Interlink Airlines
| IATA | ICAO | Call sign |
| ID (IATA later Transferred to Batik Air) | ITK | INTERLINK |
- Founded: 1998
- Ceased operations: 2010
- Operating bases: OR Tambo International Airport
- Fleet size: 6 (in 2007)
- Destinations: 7 (in 2009)
- Headquarters: Johannesburg, South Africa
- Key people: Murad Ismail Maraldiya Cader (2001-2010 fact)
- Website: www.flyinterlink.co.za

= Interlink Airlines =

Airline based in Johannesburg, South Africa

Interlink Airlines Pty Ltd. was an airline based in Johannesburg, South Africa, operating scheduled and chartered flights (including medical rescue, and VIP transport services) out of OR Tambo International Airport.
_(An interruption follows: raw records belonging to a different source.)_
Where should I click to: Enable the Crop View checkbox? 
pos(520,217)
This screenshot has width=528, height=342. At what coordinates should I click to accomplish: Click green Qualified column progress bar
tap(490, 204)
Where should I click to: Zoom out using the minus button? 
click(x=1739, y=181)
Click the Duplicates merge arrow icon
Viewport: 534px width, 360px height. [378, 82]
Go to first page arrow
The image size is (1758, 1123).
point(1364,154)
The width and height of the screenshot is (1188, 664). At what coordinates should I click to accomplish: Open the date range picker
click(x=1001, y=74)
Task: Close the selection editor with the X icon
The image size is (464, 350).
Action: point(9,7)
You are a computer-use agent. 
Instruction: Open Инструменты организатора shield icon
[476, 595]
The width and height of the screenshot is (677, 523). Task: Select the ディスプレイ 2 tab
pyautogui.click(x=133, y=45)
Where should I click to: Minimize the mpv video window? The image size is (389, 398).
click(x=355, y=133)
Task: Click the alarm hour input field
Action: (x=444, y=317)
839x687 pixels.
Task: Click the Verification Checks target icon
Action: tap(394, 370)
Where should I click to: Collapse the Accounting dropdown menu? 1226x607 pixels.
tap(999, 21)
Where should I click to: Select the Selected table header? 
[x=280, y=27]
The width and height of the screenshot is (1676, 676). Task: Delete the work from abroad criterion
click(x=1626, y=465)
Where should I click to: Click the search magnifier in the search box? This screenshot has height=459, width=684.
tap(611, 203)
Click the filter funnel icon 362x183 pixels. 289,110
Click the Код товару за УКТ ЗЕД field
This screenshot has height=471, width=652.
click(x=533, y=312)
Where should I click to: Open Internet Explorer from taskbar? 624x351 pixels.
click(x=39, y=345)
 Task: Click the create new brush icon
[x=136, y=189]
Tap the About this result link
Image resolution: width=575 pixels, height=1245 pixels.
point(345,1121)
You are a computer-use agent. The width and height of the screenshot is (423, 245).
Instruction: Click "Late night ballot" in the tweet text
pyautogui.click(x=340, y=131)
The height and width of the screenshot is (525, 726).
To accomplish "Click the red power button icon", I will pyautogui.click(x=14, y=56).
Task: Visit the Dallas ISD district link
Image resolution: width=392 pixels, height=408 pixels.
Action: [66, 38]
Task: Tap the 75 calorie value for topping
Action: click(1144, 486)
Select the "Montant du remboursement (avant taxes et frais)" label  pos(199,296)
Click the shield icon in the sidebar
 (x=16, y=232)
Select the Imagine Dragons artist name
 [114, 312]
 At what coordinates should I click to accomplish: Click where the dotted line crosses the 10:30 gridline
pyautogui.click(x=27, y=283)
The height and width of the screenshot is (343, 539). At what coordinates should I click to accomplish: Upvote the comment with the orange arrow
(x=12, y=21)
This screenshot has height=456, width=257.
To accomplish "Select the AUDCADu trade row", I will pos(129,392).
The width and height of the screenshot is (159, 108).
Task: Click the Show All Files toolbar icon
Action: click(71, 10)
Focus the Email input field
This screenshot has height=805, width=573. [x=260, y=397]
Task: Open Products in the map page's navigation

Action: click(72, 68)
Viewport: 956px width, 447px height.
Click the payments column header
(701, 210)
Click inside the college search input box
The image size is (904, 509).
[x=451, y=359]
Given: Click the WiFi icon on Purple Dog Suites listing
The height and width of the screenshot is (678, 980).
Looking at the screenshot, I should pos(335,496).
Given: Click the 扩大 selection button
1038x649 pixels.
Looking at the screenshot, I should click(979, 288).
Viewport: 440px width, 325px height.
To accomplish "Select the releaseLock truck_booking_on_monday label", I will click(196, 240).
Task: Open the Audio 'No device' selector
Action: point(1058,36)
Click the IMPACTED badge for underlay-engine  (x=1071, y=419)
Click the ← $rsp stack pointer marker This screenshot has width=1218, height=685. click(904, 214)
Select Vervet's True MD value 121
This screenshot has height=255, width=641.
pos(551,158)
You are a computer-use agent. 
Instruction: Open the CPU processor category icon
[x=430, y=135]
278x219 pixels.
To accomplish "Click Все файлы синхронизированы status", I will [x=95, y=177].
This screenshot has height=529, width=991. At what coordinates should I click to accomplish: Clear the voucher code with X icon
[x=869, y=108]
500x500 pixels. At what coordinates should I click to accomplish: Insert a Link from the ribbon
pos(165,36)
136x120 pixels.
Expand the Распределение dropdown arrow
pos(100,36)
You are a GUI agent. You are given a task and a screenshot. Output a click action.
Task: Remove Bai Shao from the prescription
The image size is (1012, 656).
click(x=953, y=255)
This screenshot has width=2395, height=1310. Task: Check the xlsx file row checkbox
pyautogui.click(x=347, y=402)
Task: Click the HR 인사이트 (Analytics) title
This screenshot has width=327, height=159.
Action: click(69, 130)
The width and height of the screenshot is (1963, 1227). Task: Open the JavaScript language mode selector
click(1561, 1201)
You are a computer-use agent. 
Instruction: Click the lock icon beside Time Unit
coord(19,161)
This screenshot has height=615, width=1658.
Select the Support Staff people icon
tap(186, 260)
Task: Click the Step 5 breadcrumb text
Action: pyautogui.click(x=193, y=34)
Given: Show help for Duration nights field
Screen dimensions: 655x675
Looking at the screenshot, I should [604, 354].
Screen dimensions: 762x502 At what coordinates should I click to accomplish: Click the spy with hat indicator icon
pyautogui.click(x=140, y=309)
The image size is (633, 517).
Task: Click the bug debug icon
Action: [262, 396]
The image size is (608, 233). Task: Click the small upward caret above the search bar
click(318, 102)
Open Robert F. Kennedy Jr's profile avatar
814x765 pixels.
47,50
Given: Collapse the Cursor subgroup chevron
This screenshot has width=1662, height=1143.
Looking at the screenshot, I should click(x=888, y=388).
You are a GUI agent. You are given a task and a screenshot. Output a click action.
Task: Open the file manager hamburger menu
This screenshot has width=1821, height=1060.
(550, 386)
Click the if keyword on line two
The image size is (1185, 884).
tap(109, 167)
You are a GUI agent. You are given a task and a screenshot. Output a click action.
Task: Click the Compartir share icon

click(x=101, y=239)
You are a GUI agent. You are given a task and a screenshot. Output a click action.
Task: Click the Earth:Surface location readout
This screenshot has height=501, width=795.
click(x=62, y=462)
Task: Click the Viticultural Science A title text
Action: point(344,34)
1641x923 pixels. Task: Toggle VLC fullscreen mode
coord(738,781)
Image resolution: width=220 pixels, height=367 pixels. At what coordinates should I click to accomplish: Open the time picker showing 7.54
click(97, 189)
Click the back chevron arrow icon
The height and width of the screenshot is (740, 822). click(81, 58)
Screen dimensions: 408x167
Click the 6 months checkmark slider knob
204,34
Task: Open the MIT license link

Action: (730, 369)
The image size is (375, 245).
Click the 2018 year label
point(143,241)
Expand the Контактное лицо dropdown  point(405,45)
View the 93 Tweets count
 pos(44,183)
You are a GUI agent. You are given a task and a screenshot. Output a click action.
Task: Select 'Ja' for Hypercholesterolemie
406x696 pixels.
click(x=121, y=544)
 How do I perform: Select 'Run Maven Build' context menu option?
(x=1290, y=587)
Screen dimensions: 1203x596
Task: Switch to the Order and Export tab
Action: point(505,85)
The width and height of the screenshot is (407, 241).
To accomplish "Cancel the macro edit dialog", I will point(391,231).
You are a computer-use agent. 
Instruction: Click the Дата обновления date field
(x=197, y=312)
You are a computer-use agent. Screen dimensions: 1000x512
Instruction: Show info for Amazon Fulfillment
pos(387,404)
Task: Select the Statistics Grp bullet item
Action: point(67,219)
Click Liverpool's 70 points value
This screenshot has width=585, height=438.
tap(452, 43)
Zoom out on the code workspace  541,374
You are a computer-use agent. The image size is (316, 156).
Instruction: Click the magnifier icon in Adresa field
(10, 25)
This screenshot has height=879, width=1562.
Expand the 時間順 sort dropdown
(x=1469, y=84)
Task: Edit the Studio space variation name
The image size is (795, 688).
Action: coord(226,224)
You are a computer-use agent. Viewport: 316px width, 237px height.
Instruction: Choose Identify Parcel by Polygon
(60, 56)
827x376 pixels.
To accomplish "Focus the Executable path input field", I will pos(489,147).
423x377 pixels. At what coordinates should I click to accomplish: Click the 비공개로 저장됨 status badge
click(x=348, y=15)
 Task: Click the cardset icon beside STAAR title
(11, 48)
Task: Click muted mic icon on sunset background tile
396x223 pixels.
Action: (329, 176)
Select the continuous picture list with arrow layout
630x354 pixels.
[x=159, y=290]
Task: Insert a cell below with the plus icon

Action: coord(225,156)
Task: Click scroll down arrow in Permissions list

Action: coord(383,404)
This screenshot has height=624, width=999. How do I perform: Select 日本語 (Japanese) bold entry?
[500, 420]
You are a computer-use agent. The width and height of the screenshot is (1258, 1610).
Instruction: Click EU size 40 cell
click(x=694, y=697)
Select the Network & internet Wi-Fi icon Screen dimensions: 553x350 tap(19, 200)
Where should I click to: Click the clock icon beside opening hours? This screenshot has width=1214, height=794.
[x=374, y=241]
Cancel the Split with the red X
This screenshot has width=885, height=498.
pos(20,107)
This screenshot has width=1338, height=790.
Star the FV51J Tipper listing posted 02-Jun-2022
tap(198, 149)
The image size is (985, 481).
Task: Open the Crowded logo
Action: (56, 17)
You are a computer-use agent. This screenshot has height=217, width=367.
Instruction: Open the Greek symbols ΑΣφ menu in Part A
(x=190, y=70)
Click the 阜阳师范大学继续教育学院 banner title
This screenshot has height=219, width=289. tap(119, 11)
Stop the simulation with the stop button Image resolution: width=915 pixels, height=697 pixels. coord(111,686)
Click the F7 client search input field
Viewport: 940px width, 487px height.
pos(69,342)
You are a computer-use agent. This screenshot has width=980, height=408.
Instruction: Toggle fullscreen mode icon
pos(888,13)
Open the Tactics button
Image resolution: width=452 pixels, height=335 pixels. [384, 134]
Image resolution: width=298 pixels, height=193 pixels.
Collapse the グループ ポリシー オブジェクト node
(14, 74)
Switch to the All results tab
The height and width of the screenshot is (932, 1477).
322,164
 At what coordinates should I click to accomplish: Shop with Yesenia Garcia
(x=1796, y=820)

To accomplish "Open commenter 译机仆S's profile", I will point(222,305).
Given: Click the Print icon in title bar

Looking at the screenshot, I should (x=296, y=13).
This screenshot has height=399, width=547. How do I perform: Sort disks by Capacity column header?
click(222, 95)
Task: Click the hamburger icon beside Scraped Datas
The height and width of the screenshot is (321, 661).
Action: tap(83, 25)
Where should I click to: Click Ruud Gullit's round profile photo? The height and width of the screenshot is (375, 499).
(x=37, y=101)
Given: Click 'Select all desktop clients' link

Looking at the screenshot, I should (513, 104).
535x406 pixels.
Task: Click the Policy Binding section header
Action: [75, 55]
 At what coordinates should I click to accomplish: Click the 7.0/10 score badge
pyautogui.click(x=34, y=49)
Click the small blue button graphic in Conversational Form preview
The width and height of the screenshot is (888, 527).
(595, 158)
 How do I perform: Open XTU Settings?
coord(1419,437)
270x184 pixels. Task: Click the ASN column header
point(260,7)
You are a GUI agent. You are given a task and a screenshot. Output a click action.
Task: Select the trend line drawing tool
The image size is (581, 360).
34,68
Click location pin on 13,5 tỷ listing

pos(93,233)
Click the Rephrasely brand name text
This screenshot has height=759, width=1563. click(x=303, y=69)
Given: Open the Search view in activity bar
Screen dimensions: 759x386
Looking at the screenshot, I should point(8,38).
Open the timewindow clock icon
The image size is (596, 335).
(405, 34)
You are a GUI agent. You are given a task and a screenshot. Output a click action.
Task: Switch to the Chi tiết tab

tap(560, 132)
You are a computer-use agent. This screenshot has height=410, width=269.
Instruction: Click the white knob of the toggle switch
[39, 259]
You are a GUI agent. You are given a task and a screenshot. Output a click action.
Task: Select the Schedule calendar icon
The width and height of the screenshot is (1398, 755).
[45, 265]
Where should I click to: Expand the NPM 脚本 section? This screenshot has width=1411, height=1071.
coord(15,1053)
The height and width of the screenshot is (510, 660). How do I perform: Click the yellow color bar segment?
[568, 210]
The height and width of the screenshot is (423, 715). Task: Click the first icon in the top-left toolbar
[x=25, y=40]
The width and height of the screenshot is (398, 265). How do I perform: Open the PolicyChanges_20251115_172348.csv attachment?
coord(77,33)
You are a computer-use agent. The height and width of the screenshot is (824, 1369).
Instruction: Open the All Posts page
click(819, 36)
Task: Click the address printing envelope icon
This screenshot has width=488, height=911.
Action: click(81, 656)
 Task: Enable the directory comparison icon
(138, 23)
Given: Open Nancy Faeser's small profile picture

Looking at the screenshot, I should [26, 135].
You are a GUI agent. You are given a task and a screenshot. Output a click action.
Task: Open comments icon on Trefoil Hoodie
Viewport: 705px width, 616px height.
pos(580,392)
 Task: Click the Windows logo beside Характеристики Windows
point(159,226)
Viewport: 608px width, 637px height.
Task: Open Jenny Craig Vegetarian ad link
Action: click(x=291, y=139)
Its IATA code has since been reassigned to Batik Air.

==History==
Interlink Airlines was founded in 1998. After long-lasting financial troubles, the airline had to suspend all of its flights on 22 February 2010, and went into liquidation on 2 March.

==Destinations==
In October 2009, Interlink Airlines operated scheduled services to the following destinations:
- Burundi
  - Bujumbura - Bujumbura International Airport
- Saudi Arabia
  - Jeddah - King Abdulaziz International Airport
- South Africa
  - Cape Town - Cape Town International Airport
  - Durban - King Shaka International Airport
  - Johannesburg - OR Tambo International Airport base
  - Kruger National Park - Kruger Mpumalanga International Airport
  - Pretoria - Wonderboom Airport

==Fleet==
At its height, Interlink operated a fleet of four Boeing 737-200 aircraft (equipped with 106 passenger seats, 18 of which were in business class), the first of which had been acquired in October 2005. By late 2009, all but one had been withdrawn from service. Additionally, between 2006 and 2007, the airline was in possession of three smaller Embraer EMB 120 Brasilia aircraft and one McDonnell Douglas DC-9-30 from 2003 until 2005.